--- Begin Supplied text ---

Clement of Rome mentioned at least 8 N.T. books (95)

Ignatius of Antioch acknowledged about 7 books (115)

Polycarp, a disciple of the apostle John, acknowledged 15 books (108)

Later, Irenaeus mentioned 21 books (185)

Hippolytus recognised 22 books (170-235)

The N.T. books attracting the most controversy were the ones listed above.

The first 'canon' was the Muritorian Canon, compiled 170. It included all of the N.T. books except Hebrews, James, and 3rd John. In 363, the Council of Laodicea stated that 27 books of the N.T. were to be read in the churches. Those are the 27 we have today, and which The Council of Hippo (393), and the Council of Carthage (397) also affirmed the same 27 books as authoritative - the homolegoumena.

This shows that it took some time for 27 to be viewed as inspired of God and Holy Scripture. Five criteria finally agreed upon enabled how to determine this:

  1. Was the book written by a prophet [anointed spokesperson] of God?

  2. Was the writer authenticated by miracles to confirm his message?

  3. Does the book tell the truth about God, with no falsehood or contradiction?

  4. Does the book evince a divine capacity to transform lives?

--- End Supplied text ---

→ Instructions:
a) Render this sentence from the passage on the New Testament canon in Spanish: "In 363, the Council of Laodicea stated that 27 books of the N.T. were to be read in the churches."
b) Write the next part of the passage on the New Testament canon, picking up after its final line.

--- Begin Dataset records ---

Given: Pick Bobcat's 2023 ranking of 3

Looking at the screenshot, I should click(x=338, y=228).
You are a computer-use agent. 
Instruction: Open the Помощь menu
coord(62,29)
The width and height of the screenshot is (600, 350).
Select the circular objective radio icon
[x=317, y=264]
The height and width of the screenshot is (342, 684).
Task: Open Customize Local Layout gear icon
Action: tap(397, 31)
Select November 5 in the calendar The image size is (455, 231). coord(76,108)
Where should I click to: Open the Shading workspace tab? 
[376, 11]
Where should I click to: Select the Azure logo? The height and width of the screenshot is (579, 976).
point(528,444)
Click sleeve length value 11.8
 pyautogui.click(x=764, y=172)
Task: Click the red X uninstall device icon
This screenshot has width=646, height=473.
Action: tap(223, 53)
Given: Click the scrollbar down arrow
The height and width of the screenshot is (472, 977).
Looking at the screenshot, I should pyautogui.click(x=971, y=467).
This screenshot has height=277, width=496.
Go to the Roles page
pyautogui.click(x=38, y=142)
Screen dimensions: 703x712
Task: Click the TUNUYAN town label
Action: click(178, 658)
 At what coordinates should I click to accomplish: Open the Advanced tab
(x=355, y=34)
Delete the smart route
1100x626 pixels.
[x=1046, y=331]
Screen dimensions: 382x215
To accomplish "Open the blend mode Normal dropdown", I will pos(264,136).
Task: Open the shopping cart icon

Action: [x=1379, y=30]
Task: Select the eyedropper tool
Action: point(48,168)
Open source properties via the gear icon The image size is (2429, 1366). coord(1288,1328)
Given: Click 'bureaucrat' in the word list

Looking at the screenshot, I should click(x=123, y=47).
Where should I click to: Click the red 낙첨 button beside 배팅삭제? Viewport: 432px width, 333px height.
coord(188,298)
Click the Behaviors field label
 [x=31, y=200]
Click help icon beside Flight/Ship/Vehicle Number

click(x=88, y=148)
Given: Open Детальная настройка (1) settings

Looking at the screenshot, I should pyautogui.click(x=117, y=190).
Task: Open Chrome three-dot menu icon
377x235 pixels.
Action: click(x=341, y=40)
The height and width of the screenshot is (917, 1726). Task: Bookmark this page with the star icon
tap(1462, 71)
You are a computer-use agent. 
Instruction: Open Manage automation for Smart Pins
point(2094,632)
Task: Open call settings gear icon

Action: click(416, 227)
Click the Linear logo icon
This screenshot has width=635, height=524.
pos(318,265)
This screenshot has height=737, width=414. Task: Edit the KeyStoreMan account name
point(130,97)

--- End Dataset records ---

→ The responses:
a) En 363, el Concilio de Laodicea declaró que 27 libros del N.T. debían leerse en las iglesias.

b)
  5. Was the book accepted as God's Word by the people to whom it was first delivered? http://www.gotquestions.org/canon-of-Scripture.html and http://www.gotquestions.org/canonicity-scriptural.html

As has been pointed out, "many Lutherans maintain this distinction" but the history of developments show more than one branch of distinctions. So it could turn out that several groups within Lutheranism hold to differing lists of the antilegomena. It would require a Lutheran scholar to deal with that, and to say whether non-Lutheran denominations held to the list detailed in the question, or to any of the other lists. I cannot say, but I shall continue searching for information, and will add it as an edit, if found.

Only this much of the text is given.